Should this be the standard they set not just for PetroDragonic Apocalypse but the future, then listeners are in safe hands. Streamlined metal and heavy rock tones are taken up. Modern metal is given a breath of fresh air and becomes an incredible, intense experience. More important than anything though, King Gizzard blurs their style with a more-than-accommodating subgenre for summoning some demonic lizard. King Gizzard are clearly on the warpath once more, cutting down every sub-genre of rock they can before eventually combusting and turning their attention to the shoegaze scene as a way of cooling down. Until this fake and never-to-happen transition, the pleasure found in the positive flows, the constant interjection of “Gilla, Gilla,” which sounds closer to screams than anything, are more than enough to cater to newcomers and fans alike.
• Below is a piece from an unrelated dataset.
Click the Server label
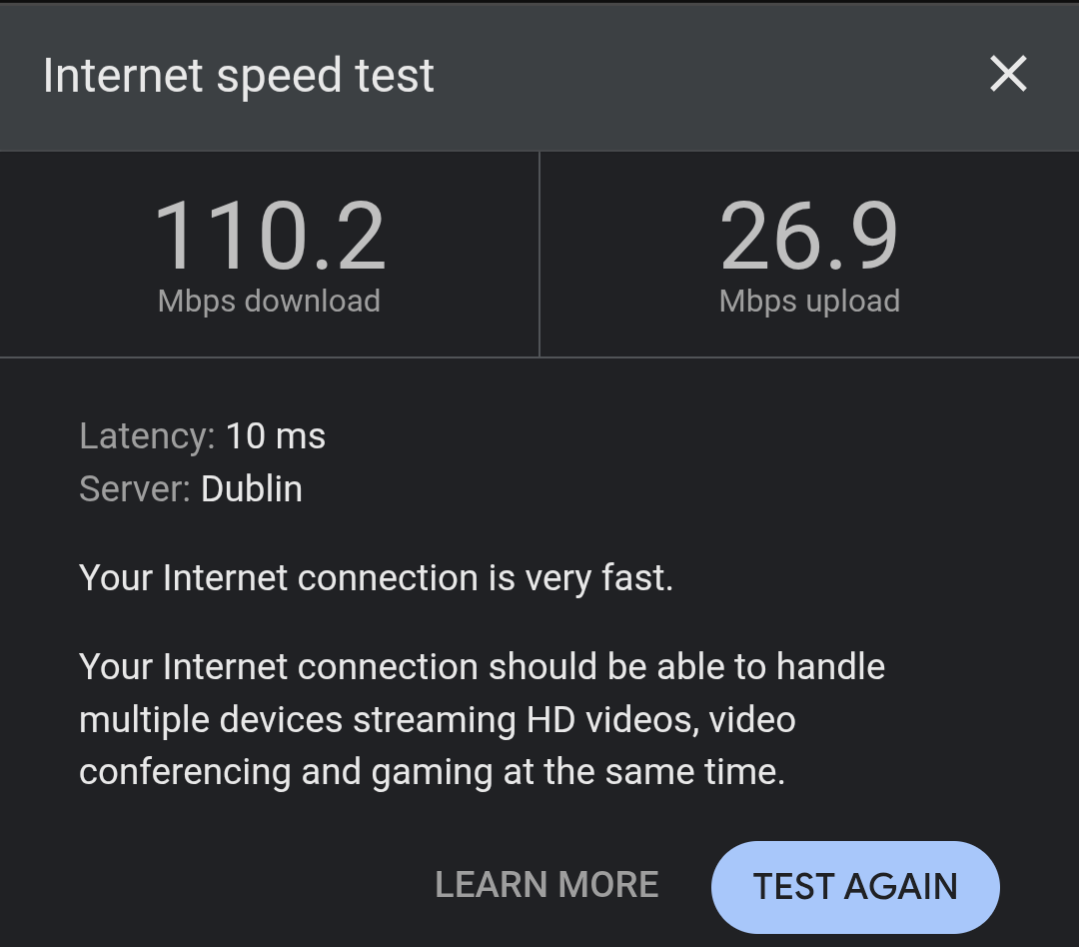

This is what Jethro Tull was wanting on their rightly panned RökFlöte or whatever. Remove the flute, power through with conviction as King Gizzard does, and half the battle is won. Intensity, strained cries and growls as they detail the monsters of non-existent proportions. Gila Monster makes the world which it finds itself projecting a demanding and interesting one. Paint a picture as King Gizzard do and the industrial portions pair well with the interjections of a scaly beast. Venomous lizards predominantly found in Mexico clearly leave an impression on King Gizzard, but their love of reptiles has charted them to higher ground before. Gila Master steps things up a notch.
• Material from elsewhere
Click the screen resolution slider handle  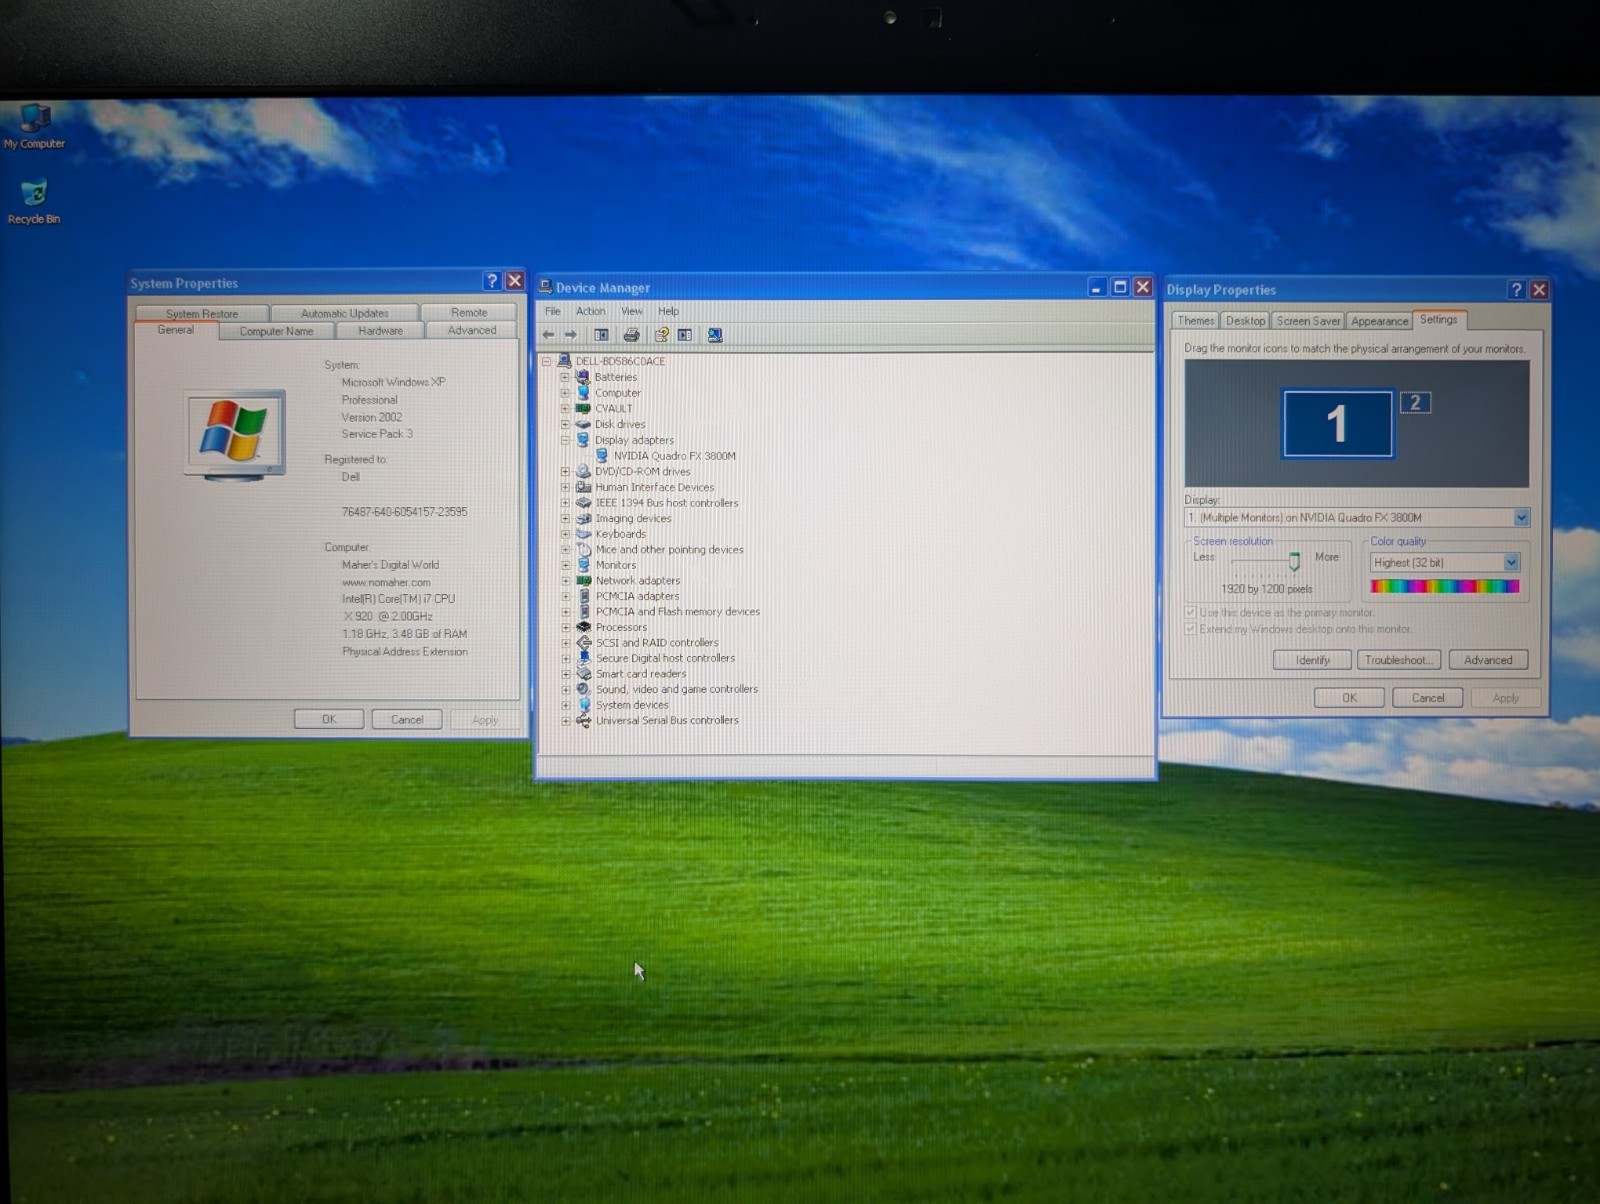(x=1294, y=561)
Prolific in all the right ways and showcasing another strong take on a genre they have flirted with before, King Gizzard presents Gila Monster as a wizened blur of metalcore essentials. Not just through instrumentals and heavy, thrashing guitar work but from their focus and imagery. Monsters, ghouls and shady, hooded figures conjuring potions deep in the heart of horrors. Whooping and wailing like James Smith from Yard Act, Gila Monster perfectly cements an interesting new take on dated and lacking bands of the time who still feel their imagery is better than all. Take one look at the cover, at the video, or anything visual associated with this latest track, and its intensity and interest comes clear. King Gizzard strike through with a new take on an old genre, one of the few bands out there pumping new life into long-abandoned genres Jethro Tull and Metallica still fumble around in.